Another thriller with mystic overtones, its plot has been worked on by Brown over five years with a secrecy equalled only by that of its marketing team.
Last week, as the title arrived at number four on Amazon's bestseller chart, Brown's American publishers, Knopf DoubleDay, announced that an ebook of the title will be released simultaneously.
With more than 81 million copies of The Da Vinci Code sold across the world, industry hopes for the transformative power of this new title may be justified.
"Even more than J.K. Rowling's Harry Potter titles, Dan Brown has shown that a book can become genuinely mass market and this helped keep supermarkets' interest and helped publishers develop their methods, especially online," said Joel Rickett, editorial director of Penguin's Viking Books.
"The Da Vinci Code kept changing what was expected of the readership.
"People would think everyone who was ever going to buy that book had already bought it and then, the next week, 20,000 more would sell, and another 30,000 after that."
Rickett said he publishes an ebook simultaneously with all his titles now and that this is linked to new online marketing strategies.
"Books are getting much better at using the internet to create excitement, like films do," he said.
This summer Rickett has watched online interest in Viking Books' sequel to The Hitchhiker's Guide to the Galaxy, by Eoin Colfer, translate into heavy orders for the book well before its publication.
The technology that allows readers to read books on a handheld screen is improving just at the moment Brown's The Lost Symbol hits the streets. For Rickett the possibilities, including books with scored soundtracks and video inserts, are just becoming clear.
"The ebook is quickly becoming a publishing reality and The Lost Symbol will be one of the fastest-selling books of recent times," he said.
"Once people can flip between books, look up references online and switch to an audio reading, everything will change."
Literary agent Karolina Sutton is already halfway there. "I love my [Sony] reader," she said.
"But it does feel like a prototype. Like any new technology, it has its limitations. It's not fun to run out of power as the protagonist is about to reveal a deadly secret."

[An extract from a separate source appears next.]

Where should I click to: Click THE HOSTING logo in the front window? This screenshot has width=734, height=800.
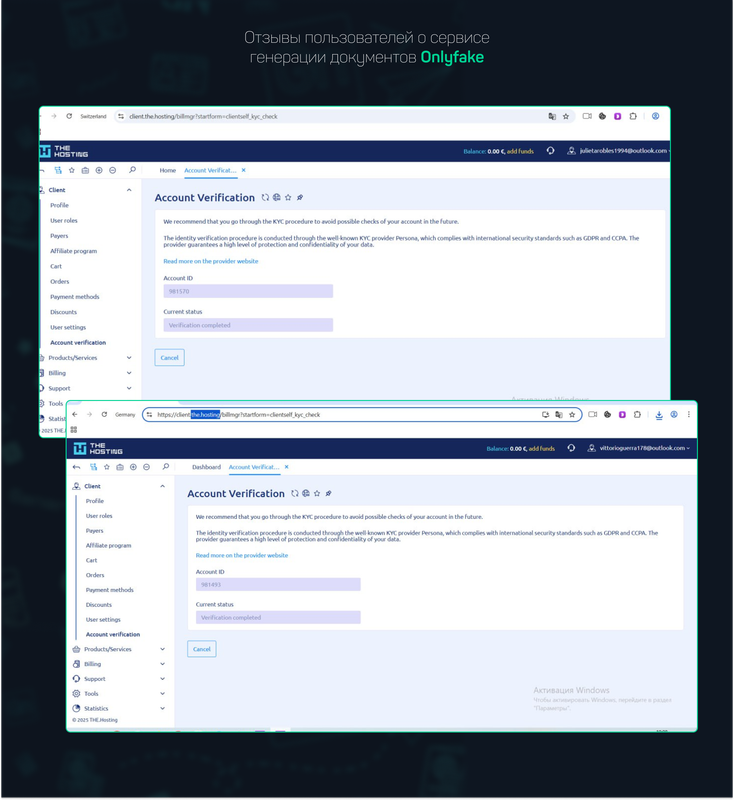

Some American authors, particularly in the crime and the business genres, already sell a third of their copies as ebooks.
But, although the new Brown title will be a huge publicity boost for the ebook, the industry knows that by far the biggest readership will be on paper.
Will this translate into wider sales for other printed books? "Pretty soon rival book stores will start discounting editions to draw people in. It can't help but rub off to some degree," said Rickett.